テオドールは顎に手を当てつつ、考察を口にする。
「ポレットちゃんが魔女じゃないって証明されたのは良かったんだけどさ。だとすると、封印されたあの膨大な魔力はなんなんだって疑問が残るんだよ」
「それは……まぁ、そうだな」
「潜在的に封じられているわけないから、必ず誰かの手が介入してるはずなんだ。でもこの僕が形跡さえ掴めない……あーっ、ほんっとうに謎だらけ!」
リグとしてもそこは気になっていたところだ。
ポレットの中に膨大な魔力が封印されていると知ったからこそ、魔女で間違いないとここにいるみんなが思ったのだから。
魔女として連れて行かれなくて良かったのは事実だが、ポレットについては謎が深まった形となる。

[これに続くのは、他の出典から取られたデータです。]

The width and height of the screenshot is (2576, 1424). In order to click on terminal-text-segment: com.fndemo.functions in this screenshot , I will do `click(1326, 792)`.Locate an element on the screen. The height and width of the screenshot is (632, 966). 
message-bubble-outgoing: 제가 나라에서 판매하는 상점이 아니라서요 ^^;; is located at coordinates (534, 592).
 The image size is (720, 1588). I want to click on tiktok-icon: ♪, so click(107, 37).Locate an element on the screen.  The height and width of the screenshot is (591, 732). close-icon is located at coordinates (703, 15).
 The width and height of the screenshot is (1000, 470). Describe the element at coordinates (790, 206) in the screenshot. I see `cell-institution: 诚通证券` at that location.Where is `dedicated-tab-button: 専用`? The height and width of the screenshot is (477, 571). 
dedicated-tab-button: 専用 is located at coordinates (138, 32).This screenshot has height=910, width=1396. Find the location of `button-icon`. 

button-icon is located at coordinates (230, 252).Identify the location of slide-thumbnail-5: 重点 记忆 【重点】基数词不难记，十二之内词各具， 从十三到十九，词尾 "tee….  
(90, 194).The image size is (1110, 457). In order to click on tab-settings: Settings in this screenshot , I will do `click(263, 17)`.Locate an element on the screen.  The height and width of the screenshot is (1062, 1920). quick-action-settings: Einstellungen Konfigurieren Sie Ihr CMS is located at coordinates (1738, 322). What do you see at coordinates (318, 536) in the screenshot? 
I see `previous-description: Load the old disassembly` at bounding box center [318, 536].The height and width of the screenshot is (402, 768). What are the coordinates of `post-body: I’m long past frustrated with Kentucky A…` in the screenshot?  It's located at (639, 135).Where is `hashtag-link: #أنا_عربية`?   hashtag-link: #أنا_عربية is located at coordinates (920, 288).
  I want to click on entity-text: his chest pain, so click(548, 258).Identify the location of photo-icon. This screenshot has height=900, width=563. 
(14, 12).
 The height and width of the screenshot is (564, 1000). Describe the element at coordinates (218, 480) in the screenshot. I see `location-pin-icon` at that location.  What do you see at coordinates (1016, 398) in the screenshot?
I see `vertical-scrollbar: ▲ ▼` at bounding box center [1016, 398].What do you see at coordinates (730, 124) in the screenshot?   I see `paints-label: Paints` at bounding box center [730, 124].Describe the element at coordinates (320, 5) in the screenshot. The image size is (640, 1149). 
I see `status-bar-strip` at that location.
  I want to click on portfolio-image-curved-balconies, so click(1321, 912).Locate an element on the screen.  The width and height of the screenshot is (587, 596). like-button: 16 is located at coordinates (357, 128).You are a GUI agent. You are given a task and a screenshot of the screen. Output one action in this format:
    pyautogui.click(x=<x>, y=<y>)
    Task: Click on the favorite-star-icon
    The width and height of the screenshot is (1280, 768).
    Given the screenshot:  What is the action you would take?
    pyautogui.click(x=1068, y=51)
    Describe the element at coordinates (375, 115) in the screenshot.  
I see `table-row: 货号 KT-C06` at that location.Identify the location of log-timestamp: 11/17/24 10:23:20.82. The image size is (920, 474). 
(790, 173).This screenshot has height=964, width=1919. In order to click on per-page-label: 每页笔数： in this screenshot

テオドールはひとしきり頭を抱えた後、パッとみんなに向き直って真面目な顔で宣言した。
「だから今、はっきり言っておく」
それぞれが姿勢を正し、テオドールに注目した。
テオドールは順番にみんなの目を見た後、意を決したように告げる。
「僕は、ポレットちゃんが厄災の魔女だと思ってる。たとえ検査で白だったとしてもね」
「……さすがにないでしょう? 血液検査ですよ? 誤魔化しようがないとテオドールも言っていたではないですか」
「それでも、だよ。何かが起きたのは間違いないし……そういう心構えは持ってたほうがいい」
「それは……ああ、そうですね」
最後まで信じられないといった態度だったカオンも、楽観的にとらえて何かがあった時よりいいと判断したのだろう、諦めたように頷いた。
「俺も、少しそんな気がしてる」
「リグが言うなら、そうなのかもしれませんね……」
「うん。でもさ、ちょっと違う気もしてるんだ。なんか、うまく言えないんだけど」
「それも勘、か?」
「うん、勘。ただ、ポレットを一人にしちゃいけないって、それは強く思う」
リグの中では一つ、確信に近い推測があった。
——厄災の魔女は、決して悪い魔女ではない。
だからこそ、ポレットが魔女だったとしても守らなくてはと思うのだ。
「……わかった。俺たちも心構えは常にしておこう」
「そうですね。引き続き、魔女についての調査は進めましょう」
モッシュとカオンの二人が理解を示してくれたことで、リグはホッと肩の力を抜く。
ちょうどその時ポンと肩に手を置かれたので見上げると、そこには苦笑したテオドールの、どこか嬉しそうな顔があった。